▸ What you need to do:
a: Please extract, word for word, the stretch of the Krav Maga grading passage from "The perfect preparation" through "it must do.".
b: In the Krav Maga grading passage, how long before the grading should all training stop?

Gradings are about being pushed to the limit. They’re about doing battle with the Inner Opponent. They’re about pushing the body so hard the cognitive processes begin to shut down, simulating adrenal stress, and then performing your Krav Maga under pressure. Bottom line: if you can do it here, you’ll do it in real life.

Take if from someone who knows: You come out of a grading 10 feet tall. You’re ready. You have an absolute surety inside you that if something happens, you will be ready. You will fight. You can’t ever know that you’ll win, but you can know that you’ll fight. And so often, if you know this, your opponent knows this and you won’t have to fight. And if you do fight, you’ll do it without hesitation. Without doubt. And in spite of fear.

Grading Preparation – Exercise

The perfect preparation will include steady state endurance aspects and high intensity interval training. Steady state means running, cycling, swimming for extended periods of at least 45 minutes, working in a sustainable fashion (aerobically.) HIIT means training for short durations around 20 seconds as fast and as hard as you can. This means sprints, preferably uphill, rapid burpees or other callisthenic exercises, or combative exercises such as pad or bag work or Retzev. Steady state should be around twice to three times a week. Interval training should occur twice daily, using something like the Tabatta Protocol, which is a 4 minute workout (15 minutes with a warmup.)

You should work steadily and cease all training a week before the grading. This week is your relaxation week. You should stretch daily, keep mobile but stay off hard exercise. Let you body prepare for what it must do.

Gradings demand that you give everything you have and you get out what you put in.

Gradings demand that you give everything you have and you get out what you put in.

Grading Preparation – Nutrition

You should not drink alcohol for the week running up to the grading. Take it seriously. It’s up there with running a marathon or triathlon. It may well be the hardest physical thing you’ve ever done. And if you’ve been in the forces, just think combat phys. It’s a beasting!

▸ Dataset excerpt:
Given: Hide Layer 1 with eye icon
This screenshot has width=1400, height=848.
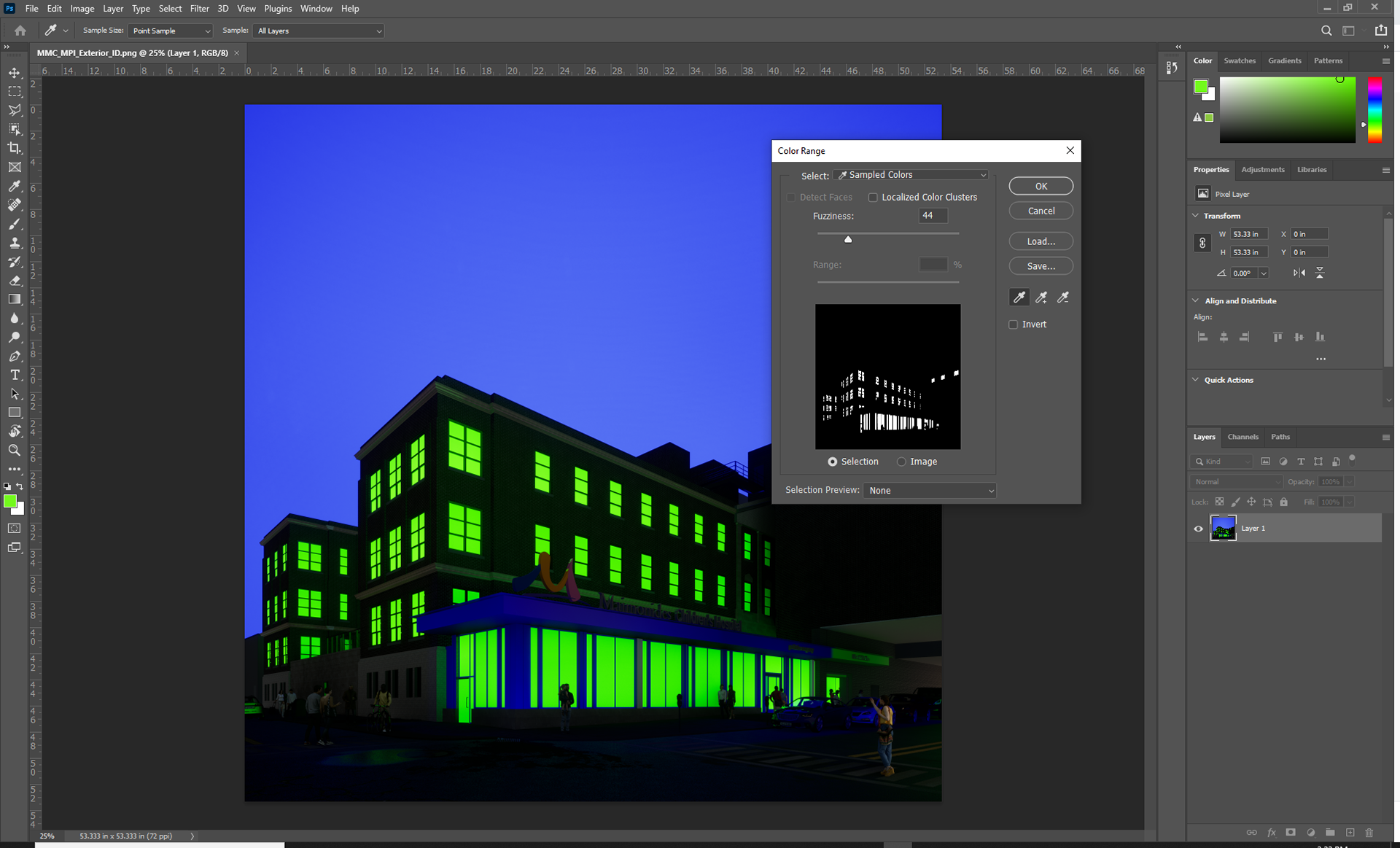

▸ In response:
a:
The perfect preparation will include steady state endurance aspects and high intensity interval training. Steady state means running, cycling, swimming for extended periods of at least 45 minutes, working in a sustainable fashion (aerobically.) HIIT means training for short durations around 20 seconds as fast and as hard as you can. This means sprints, preferably uphill, rapid burpees or other callisthenic exercises, or combative exercises such as pad or bag work or Retzev. Steady state should be around twice to three times a week. Interval training should occur twice daily, using something like the Tabatta Protocol, which is a 4 minute workout (15 minutes with a warmup.)

You should work steadily and cease all training a week before the grading. This week is your relaxation week. You should stretch daily, keep mobile but stay off hard exercise. Let you body prepare for what it must do.

b: A week before the grading.